## PROVIDED RECORDS:

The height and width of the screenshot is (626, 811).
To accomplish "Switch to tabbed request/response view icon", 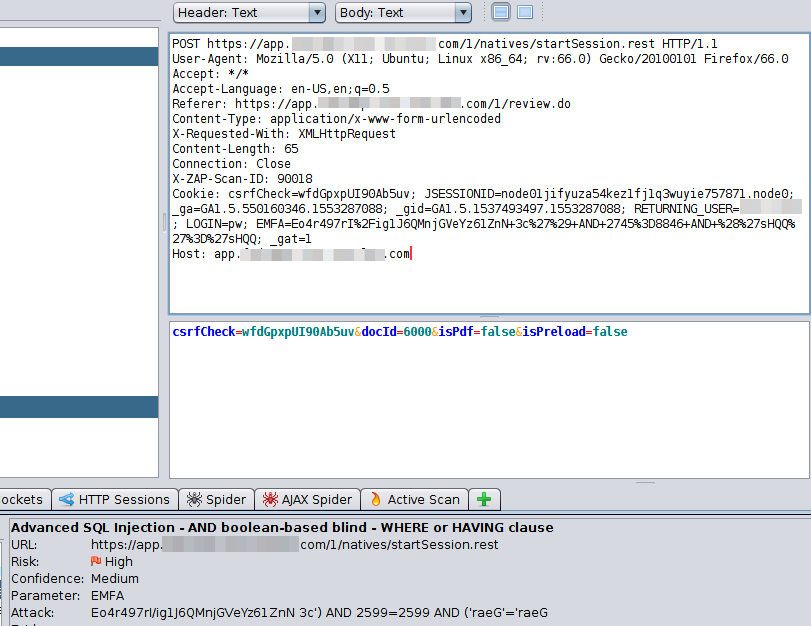I will pyautogui.click(x=525, y=11).
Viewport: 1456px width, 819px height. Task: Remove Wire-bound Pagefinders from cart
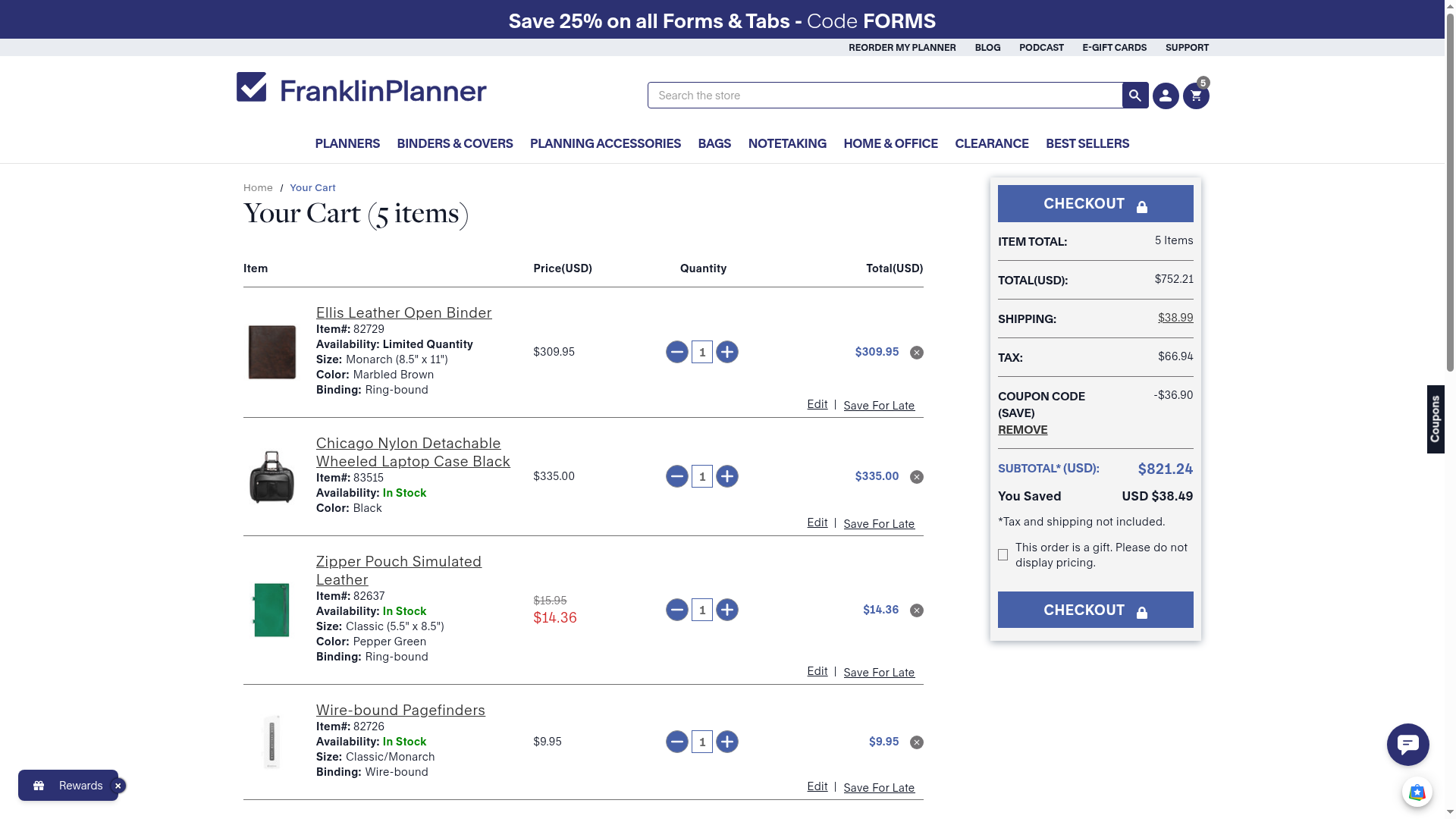[x=916, y=742]
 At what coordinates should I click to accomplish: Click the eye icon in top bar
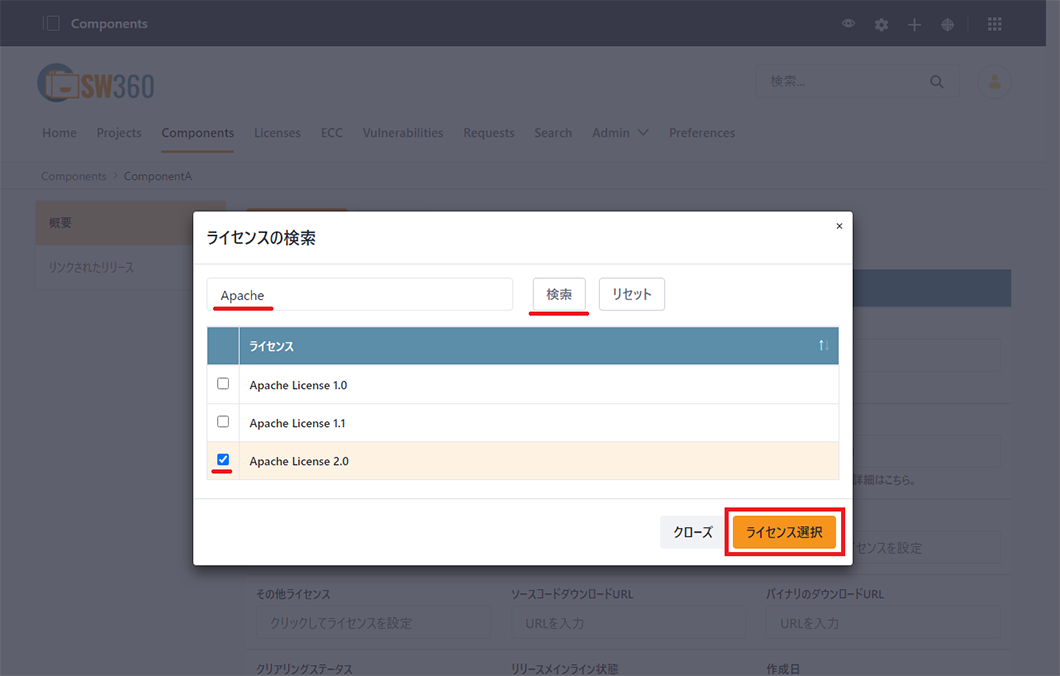[848, 24]
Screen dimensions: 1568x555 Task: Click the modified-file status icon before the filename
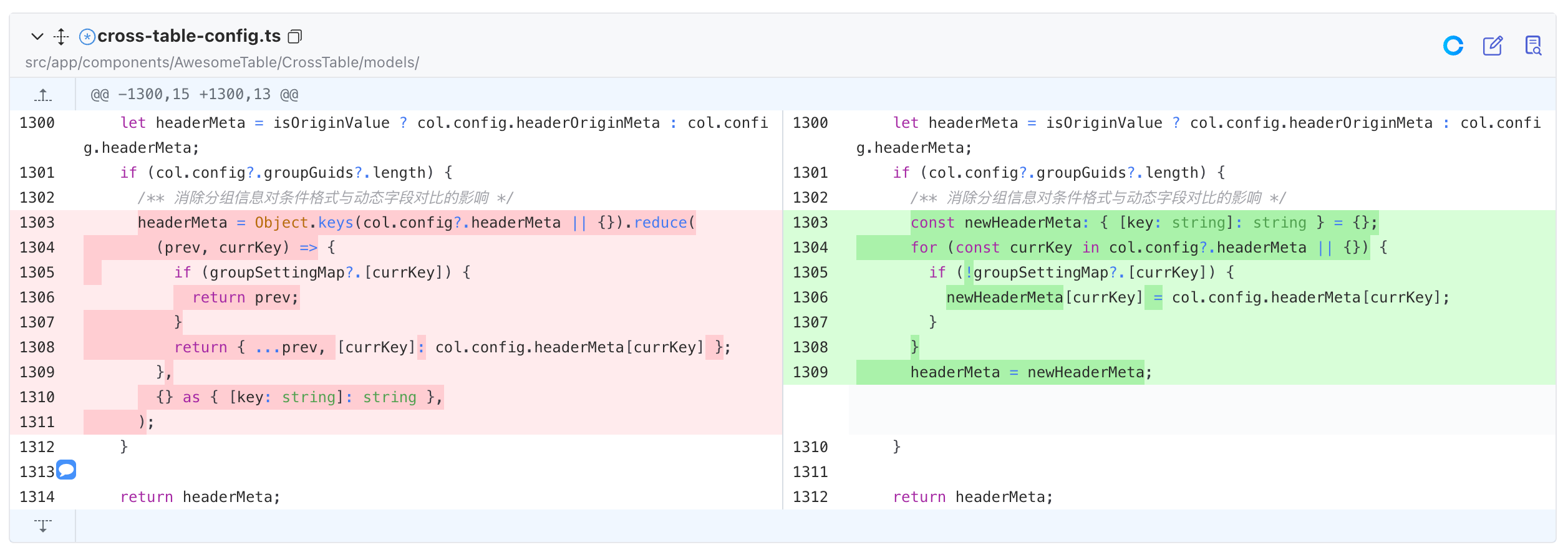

## SET TASK:
List as a numbered list the lines of the data from the line containing "At what coordinates" through the end of the data, both included, skipping blank lines. Leave the pictures out of your list.

## COMPLETED TASK:
1.  At what coordinates should I click to accomplish: Click the eye icon in top bar
2. [848, 24]
3. Screen dimensions: 1568x555 Task: Click the modified-file status icon before the filename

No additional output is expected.